Now, however, actually seated in the airplane, Heero wished he had said something.

His friends were across the aisle from each other three rows behind him, and Duo’s increasing anticipation was by far the most easily discernible thought in the sea of thoughts close-packed around Heero. Duo’s desire to share with someone his excitement about the impending takeoff was growing with every moment, and not only did Heero wish he could indulge that desire, he thought it would cheer Trowa to do so as well.

One thing he’d already learned about his communication powers as they thus stood was that trying to piece together the conversation of two people he could not physically hear, only one of whom could he get anything from mentally, was difficult and generally not very successful. The comprehension the first person had of what the second said usually took place on a mental level just below the one that was all Heero could currently access, and the surface thoughts he could read didn’t always entirely relate to the conversation.

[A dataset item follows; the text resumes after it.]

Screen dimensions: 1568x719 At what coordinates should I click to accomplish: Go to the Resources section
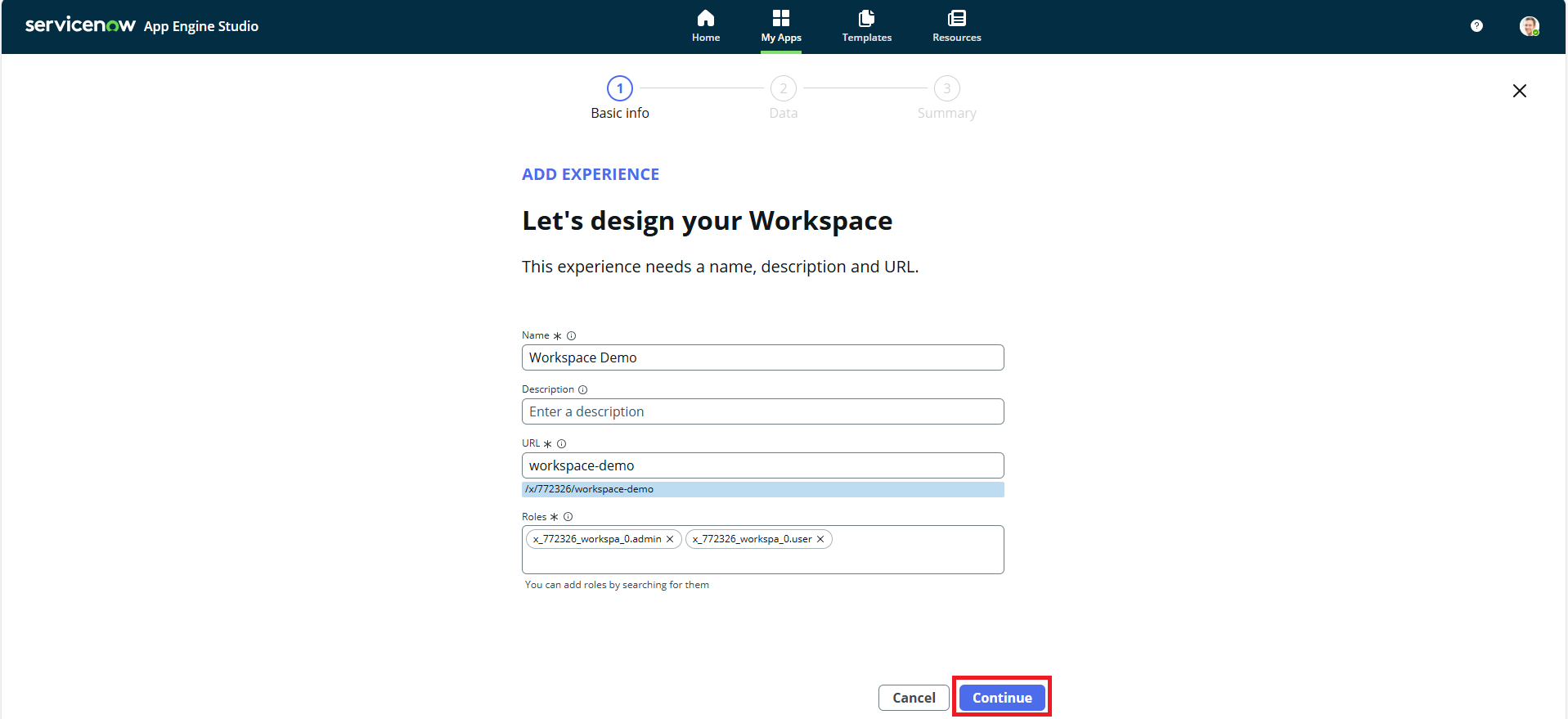click(956, 26)
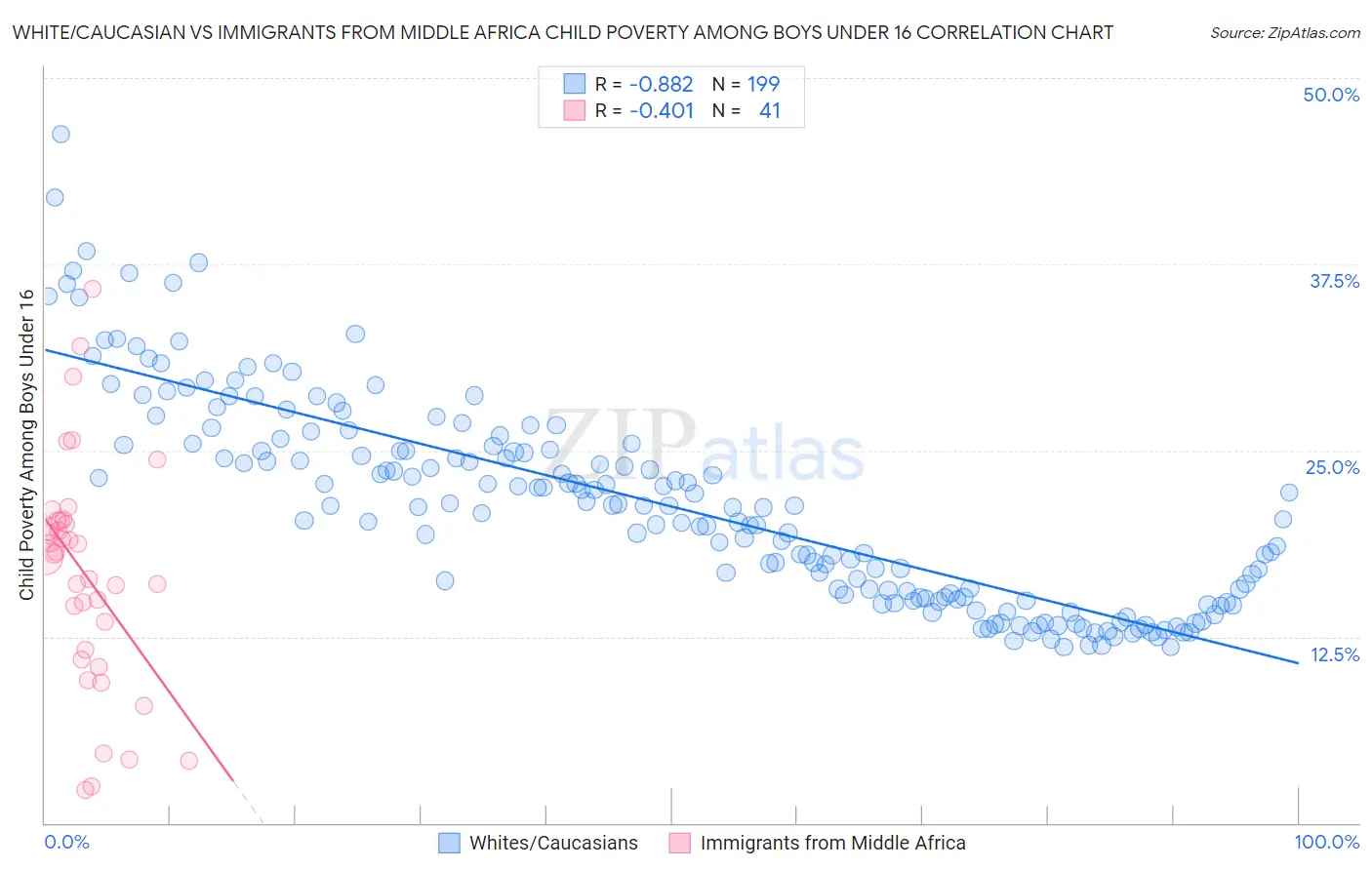
Task: Click the 12.5% y-axis label
Action: pyautogui.click(x=1334, y=654)
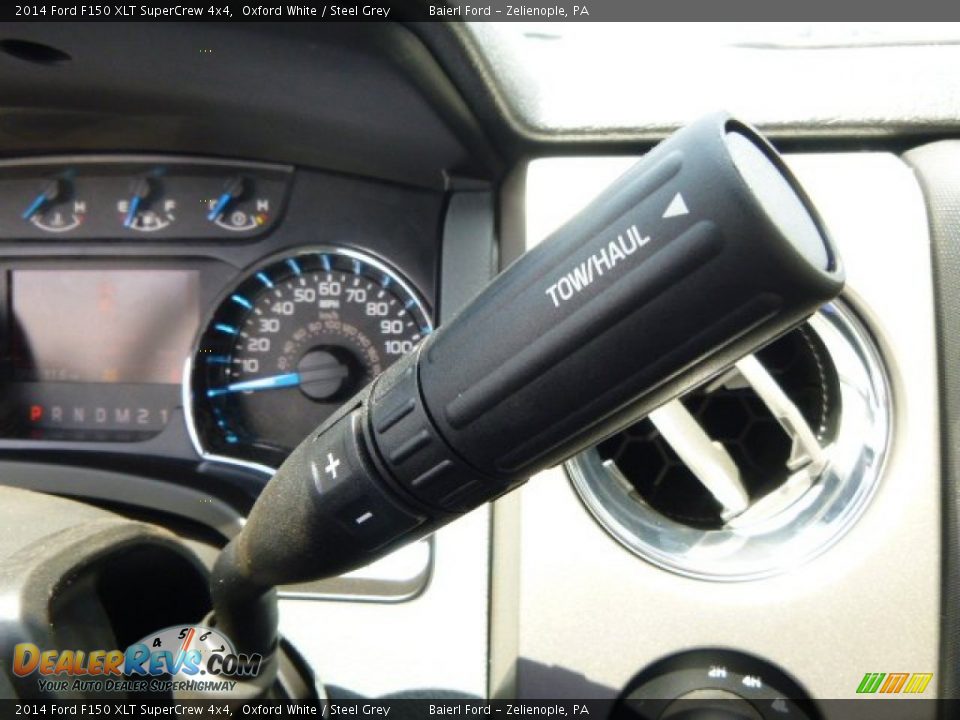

Nevertheless, what he was vaguely picking up from Duo’s head at the moment, through the mental noise of many other passengers and Duo’s own mixed frame of mind, was the idea that Trowa was talking somewhat disjointedly and at random, seeming distracted but probably in reality seeking distraction. He might appreciate having a pleasant and engrossing topic introduced, but it didn’t seem to have occurred to Duo that it might not be inappropriate to introduce it.

Heero was, therefore, about to take this upon himself from afar. True, it was embarrassing to think that he and Trowa might not be the only people on the plane with communication magic and that, in his unpracticed inability to send ideas precisely to one person, he might alert more than just Trowa of the fact that this was Duo’s first flight as a human, but he thought it would still be worth it. He was busy trying to package the thought as concisely as possible in preparation for sending it out when he was abruptly checked.

Surprise and pain replaced Duo’s excitement and joy so swiftly and completely that the shift came like an electric shock out of nowhere to Heero, which prevented him for a few moments from determining its cause. But as he subsequently filtered clumsily through the maelstrom of thoughts that was Duo’s reaction to whatever had just happened, he began to realize what it had been.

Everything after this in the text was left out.